A few weeks ago, I made a comment to a friend that we don't see enough 'quirky' interactions between characters in books. Stupid inside jokes, dumb humor, etc. This book had it in spades and it was so refreshing. The twenty-something year-olds felt like me and my friends, laughing over stupid things that nobody else would find amusing and running with jokes long after they stopped being funny until they're suddenly funny again. In a similar vein, Zevin's descriptions of the most mundane things felt incredibly grounded in the weird way that our brains make observations and connections. I loved it all.

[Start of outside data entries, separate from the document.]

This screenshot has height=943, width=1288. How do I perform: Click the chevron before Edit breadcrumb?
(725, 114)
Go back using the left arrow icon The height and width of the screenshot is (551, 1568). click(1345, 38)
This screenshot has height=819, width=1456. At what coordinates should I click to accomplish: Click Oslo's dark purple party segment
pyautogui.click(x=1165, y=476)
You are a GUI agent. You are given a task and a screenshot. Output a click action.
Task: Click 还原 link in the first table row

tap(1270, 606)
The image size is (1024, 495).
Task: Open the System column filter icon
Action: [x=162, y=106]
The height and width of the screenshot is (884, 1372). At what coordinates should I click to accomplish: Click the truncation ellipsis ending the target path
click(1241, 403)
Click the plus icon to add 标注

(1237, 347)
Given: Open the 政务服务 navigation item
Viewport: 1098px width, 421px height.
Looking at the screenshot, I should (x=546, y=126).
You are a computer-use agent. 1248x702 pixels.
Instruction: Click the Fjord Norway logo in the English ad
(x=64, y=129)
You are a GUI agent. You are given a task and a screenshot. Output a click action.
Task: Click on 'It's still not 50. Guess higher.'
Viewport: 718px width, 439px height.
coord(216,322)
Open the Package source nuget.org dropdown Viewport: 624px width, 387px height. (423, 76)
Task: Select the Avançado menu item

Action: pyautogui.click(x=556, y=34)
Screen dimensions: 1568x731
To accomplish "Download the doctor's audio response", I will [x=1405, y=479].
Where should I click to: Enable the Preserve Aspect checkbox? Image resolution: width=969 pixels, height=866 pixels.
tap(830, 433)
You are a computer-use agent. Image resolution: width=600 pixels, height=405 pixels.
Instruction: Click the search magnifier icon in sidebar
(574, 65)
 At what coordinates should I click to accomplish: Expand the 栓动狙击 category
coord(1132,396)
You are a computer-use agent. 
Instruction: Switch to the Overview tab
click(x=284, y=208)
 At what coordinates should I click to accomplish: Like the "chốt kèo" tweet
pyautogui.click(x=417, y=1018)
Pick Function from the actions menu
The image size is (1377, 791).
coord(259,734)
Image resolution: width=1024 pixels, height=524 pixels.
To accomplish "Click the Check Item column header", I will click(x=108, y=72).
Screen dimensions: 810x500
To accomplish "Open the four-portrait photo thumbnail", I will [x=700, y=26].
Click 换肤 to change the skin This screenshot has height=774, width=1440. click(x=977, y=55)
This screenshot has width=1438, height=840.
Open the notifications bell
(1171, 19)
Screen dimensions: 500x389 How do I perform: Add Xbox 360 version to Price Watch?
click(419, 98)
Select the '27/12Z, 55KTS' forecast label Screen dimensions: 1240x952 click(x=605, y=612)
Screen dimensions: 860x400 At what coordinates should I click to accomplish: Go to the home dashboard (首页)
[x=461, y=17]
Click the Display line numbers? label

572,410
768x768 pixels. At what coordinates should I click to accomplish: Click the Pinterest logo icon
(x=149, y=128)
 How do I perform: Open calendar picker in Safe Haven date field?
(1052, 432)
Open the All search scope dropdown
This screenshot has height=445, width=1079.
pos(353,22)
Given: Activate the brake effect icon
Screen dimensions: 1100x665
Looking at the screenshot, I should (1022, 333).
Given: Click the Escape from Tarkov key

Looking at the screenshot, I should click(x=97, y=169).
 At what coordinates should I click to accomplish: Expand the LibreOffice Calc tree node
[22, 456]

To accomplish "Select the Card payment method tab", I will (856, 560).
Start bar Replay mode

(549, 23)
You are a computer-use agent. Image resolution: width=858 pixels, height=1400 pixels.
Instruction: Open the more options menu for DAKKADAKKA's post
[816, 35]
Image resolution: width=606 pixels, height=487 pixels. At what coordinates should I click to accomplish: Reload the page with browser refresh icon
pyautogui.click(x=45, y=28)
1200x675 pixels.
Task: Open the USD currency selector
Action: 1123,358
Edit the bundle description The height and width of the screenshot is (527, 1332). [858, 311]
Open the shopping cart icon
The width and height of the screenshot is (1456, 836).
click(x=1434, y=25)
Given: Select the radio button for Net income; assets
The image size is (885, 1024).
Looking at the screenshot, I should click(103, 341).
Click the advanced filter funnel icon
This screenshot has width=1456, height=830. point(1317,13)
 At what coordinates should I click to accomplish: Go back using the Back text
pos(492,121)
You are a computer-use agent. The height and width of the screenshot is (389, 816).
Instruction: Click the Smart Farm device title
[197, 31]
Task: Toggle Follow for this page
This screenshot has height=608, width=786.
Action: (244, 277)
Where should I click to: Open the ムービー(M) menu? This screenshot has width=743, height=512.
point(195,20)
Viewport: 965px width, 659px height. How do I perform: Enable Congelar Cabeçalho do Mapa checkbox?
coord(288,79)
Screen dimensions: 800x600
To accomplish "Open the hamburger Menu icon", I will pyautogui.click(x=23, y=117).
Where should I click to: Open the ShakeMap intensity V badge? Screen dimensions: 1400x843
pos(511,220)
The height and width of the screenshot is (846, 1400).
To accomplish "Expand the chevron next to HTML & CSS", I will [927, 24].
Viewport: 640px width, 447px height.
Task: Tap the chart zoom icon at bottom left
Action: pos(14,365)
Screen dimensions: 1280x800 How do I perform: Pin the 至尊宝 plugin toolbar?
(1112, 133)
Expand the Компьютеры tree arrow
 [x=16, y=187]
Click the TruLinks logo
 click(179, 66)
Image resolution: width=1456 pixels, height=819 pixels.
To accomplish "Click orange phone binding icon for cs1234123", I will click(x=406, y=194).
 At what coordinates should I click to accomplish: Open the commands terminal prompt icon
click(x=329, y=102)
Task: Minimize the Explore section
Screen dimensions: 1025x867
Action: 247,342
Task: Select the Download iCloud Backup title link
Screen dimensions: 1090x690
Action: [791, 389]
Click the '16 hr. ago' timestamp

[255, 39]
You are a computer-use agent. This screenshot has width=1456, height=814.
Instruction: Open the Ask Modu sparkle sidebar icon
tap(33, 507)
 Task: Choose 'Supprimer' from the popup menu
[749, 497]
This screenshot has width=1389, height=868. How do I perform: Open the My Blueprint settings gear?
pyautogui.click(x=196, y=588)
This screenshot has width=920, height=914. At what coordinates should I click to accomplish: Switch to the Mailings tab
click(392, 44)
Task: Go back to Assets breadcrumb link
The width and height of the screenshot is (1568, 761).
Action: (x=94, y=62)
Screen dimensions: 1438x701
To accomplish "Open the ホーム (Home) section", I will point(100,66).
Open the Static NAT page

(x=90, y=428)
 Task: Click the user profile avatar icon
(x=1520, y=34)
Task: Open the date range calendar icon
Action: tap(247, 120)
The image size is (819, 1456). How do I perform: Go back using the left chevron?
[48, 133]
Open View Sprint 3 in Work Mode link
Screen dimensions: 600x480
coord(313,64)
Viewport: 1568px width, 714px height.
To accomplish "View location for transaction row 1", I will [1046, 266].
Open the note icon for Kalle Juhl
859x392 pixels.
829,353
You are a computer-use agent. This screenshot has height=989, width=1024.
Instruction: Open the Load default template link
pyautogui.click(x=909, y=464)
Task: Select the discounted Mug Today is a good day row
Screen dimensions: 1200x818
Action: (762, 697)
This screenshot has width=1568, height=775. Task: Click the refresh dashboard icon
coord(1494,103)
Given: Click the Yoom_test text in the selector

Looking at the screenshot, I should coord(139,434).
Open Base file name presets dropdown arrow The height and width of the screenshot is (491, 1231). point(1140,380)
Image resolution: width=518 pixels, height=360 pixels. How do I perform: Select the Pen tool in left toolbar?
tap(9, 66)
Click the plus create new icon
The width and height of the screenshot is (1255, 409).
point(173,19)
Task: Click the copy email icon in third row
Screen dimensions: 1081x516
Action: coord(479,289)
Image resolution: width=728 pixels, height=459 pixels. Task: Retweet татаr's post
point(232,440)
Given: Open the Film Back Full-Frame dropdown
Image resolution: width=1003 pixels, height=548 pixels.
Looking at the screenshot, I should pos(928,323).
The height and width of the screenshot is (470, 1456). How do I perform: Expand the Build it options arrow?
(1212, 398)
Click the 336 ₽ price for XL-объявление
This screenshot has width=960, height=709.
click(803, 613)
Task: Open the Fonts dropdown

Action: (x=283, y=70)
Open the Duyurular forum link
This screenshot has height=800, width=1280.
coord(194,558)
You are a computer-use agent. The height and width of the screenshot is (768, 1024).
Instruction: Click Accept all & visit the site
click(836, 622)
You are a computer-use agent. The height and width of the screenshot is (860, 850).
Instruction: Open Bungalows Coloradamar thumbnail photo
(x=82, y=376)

The other thing I loved about this book was the creativity Zevin demonstrated with her writing. For one, you could tell that this was a love story to video games, written by someone who's intimately familiar with them. Not only did this show in her references, but in some very specific creative chapter structures. We got a chapter in second person, some interview blurbs, and one chapter entirely through the eyes of a player character in a game. These came at pivotal moments in the book, and the emotion that came with them was all the stronger as a result of the way the chapter was written. There was so much sentimentality towards the end of the book, a testament to all that these characters went through over the past thirty years, with some really emotional call-backs that were well-integrated into the story.

I thought Zevin wrapped up the story perfectly; I would've been disappointed with any more or less. And I'm while left with this disappointment that I'll never experience Ichigo or Mapleworld, I felt sufficiently immersed in the games as I read about them, so I guess that just means I'll have to re-read at some point.